At the sound of her name, she looks up; her hair sways and parts. Reaching her, I see her pinched and tormented face. I hug her and she leans her small weight against me, wrapping both arms around my neck and dragging my head down. With her lips against my ear, she whispers, “Their house is empty. They’re gone. They left without saying goodbye.” There is no comfort I can give; the loss, unmitigable as the passage from life to death, hits me and I clutch Rose closer. She pulls back. Her eyes are enormous with shock. We stand on our noon-stunted shadows, hands linked. Lifting one arm, taking mine with it, Rose wipes her nose on her shoulder. Then all at once she begins to run, and I run after her.

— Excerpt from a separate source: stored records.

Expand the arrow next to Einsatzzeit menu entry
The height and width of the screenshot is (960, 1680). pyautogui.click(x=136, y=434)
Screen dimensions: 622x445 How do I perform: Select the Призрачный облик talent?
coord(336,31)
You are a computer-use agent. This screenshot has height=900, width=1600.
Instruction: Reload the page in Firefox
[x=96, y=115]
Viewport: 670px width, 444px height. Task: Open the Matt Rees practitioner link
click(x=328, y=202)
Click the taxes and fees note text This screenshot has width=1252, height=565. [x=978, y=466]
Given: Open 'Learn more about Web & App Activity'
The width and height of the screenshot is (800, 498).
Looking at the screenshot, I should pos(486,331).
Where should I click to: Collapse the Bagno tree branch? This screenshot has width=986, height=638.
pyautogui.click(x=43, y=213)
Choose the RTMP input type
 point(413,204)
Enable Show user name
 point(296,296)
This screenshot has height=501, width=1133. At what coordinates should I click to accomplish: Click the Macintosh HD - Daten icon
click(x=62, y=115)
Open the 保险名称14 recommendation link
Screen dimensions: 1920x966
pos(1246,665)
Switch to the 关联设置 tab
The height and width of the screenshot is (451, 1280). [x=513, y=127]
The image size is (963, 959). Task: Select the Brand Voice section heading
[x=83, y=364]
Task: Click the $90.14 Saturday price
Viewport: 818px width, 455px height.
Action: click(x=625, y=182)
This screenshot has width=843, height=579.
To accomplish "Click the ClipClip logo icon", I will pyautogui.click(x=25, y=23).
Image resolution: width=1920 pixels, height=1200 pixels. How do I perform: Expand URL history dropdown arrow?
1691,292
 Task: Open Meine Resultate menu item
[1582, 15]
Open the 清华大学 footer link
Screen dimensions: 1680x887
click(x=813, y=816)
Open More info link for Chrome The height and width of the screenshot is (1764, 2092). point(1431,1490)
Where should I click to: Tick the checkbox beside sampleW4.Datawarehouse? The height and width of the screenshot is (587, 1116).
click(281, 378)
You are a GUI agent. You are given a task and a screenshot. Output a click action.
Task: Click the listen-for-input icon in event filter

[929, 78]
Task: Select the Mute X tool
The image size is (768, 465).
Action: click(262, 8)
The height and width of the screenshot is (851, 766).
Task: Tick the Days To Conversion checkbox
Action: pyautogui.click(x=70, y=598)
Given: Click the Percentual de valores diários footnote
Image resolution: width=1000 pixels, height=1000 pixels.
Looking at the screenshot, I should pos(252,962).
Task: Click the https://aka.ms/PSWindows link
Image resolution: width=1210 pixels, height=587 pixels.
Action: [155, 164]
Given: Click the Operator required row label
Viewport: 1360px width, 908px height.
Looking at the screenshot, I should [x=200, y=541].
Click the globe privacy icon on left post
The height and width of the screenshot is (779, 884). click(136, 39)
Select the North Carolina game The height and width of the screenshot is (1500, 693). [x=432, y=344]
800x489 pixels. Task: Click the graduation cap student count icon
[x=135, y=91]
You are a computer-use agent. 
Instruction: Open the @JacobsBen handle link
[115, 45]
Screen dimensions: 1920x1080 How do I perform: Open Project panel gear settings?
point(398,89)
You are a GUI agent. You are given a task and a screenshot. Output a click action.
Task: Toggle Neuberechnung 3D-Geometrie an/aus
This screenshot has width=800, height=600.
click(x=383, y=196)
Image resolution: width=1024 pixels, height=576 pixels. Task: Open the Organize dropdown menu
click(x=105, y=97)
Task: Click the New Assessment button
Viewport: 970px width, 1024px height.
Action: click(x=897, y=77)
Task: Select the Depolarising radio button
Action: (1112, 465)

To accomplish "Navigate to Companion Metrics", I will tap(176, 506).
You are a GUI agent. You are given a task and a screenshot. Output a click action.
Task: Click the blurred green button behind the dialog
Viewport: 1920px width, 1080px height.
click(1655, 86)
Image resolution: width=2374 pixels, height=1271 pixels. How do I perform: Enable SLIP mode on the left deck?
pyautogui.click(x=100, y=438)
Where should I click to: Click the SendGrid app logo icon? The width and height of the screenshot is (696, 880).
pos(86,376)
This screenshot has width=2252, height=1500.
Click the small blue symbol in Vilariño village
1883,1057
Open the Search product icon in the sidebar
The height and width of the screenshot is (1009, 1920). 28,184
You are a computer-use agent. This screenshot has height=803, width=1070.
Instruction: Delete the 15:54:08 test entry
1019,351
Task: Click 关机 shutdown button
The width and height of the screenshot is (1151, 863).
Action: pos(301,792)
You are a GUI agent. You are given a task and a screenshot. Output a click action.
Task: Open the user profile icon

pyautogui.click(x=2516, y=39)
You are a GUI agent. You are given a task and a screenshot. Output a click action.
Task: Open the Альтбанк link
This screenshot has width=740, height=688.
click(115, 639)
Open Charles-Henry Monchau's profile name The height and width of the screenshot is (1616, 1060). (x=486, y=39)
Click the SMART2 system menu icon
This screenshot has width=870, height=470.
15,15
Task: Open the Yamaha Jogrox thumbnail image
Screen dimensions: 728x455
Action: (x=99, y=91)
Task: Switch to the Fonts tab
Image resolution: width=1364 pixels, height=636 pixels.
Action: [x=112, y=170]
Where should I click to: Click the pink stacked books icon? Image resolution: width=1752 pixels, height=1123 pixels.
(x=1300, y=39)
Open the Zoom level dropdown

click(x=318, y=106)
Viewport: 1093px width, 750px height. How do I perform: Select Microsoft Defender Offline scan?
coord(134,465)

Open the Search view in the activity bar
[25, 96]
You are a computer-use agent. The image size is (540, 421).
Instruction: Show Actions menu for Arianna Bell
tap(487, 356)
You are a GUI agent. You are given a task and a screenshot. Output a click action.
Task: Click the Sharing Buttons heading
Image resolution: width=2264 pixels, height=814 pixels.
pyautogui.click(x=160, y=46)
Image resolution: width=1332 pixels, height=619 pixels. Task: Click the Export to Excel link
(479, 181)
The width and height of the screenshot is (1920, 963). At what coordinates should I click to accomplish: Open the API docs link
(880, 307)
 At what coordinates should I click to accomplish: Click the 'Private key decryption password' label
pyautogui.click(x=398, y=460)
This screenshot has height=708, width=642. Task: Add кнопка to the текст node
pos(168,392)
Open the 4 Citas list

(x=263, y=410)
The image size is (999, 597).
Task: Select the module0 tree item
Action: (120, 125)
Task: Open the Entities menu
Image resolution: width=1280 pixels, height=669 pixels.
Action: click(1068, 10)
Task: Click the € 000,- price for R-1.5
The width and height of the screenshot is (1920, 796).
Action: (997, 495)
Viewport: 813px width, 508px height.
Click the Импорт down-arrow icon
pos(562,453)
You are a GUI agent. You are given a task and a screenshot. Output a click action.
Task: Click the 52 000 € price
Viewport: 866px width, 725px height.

She splashes into the ocean and swims to the raft, then back again without stopping. Her strokes are swift and furious. She comes back up on the beach panting, hair streaming, eyes streaming. “How could you do this to me? You knew he was going home!” she accuses me loud enough for the boys to turn up astonished faces. “You had finished with him, what difference did it make to you?” She gives me the withering look of pity that children of that age reserve for their parents, because parents are incapable of comprehending passions, and have no emotions save those necessary for making money and war; because parents have lost the capacity for feeling deep feelings like love and grief. “Do you care—” Rose shrieks, “—does anybody care if they never see him again? No. You have him for the summer like the . . .hired house— and then you pull the chain, damn you! And he disappears. But that’s okay, isn’t it? You didn’t have to hang out with a 13 year old.” Rose starts to sob uncontrollably. “Nobody in this f-f-fucking world cares about Alden Morris, but me.”
Now suddenly, a sweet, spent, hangdog look comes on Rose’s face. She realizes that she is standing on a public beach screaming at her mother and terrifying her little brothers. “Whoops.” She claps her hand to her mouth. “I don’t know why I’m yelling at you guys. It’s not your fault he’s gone.” Briskly, she starts gathering up the items on the beach that are ours—the pails, the spoons, the inner tube. Then putting two fingers in her mouth, she issues a shrill, unladylike whistle. “Come on, you kids. Shake out the blanket, let’s leave a little sand for the next guys.” Looking down, she jabs one foot into the sand. “Summer’s over anyway,” she says disconsolately. “No sense sticking around here.” And she starts toward the path, four little boys like ducklings trailing.
“Wait a minute, Rose.”
Catching up, I stand looking into her flushed, miserable, child-woman face—until, seeming unable to bear witness any longer to my pain and inadequacy, she loosens her eyes from mine and hangs her head, I reach out to smooth her hair to the sides, fastening it behind her ears, trying to say in the gesture everything I know about being a mother. I want to say something profound. My impulse is to tell Rose everything that happened between Alden Morris and me. To say to her, so she will understand, that what he and I felt for each other is possible between two reasonable and unselfish people, and there’s nothing wrong in it because love is a big word and it doesn’t cover only one person and one family and one color skin. But I don’t know how to explain to my daughter that I cared about Alden Morris, very much, and that we have given each other love. Because the words once said can never be unsaid, and I will never be the same again in Rose’s eyes. After all it is true, one starfish carried home in a bucket doubtless causes the universe to rearrange. Rose is watching me now with the waiting, attentive expression of a flower facing into the sun. It is at this moment that I see—I can’t have seen more certainly—a readiness-to-open about her that no act of mine can impede. I see with relief, and something like fantastic pride, Rose knows about love.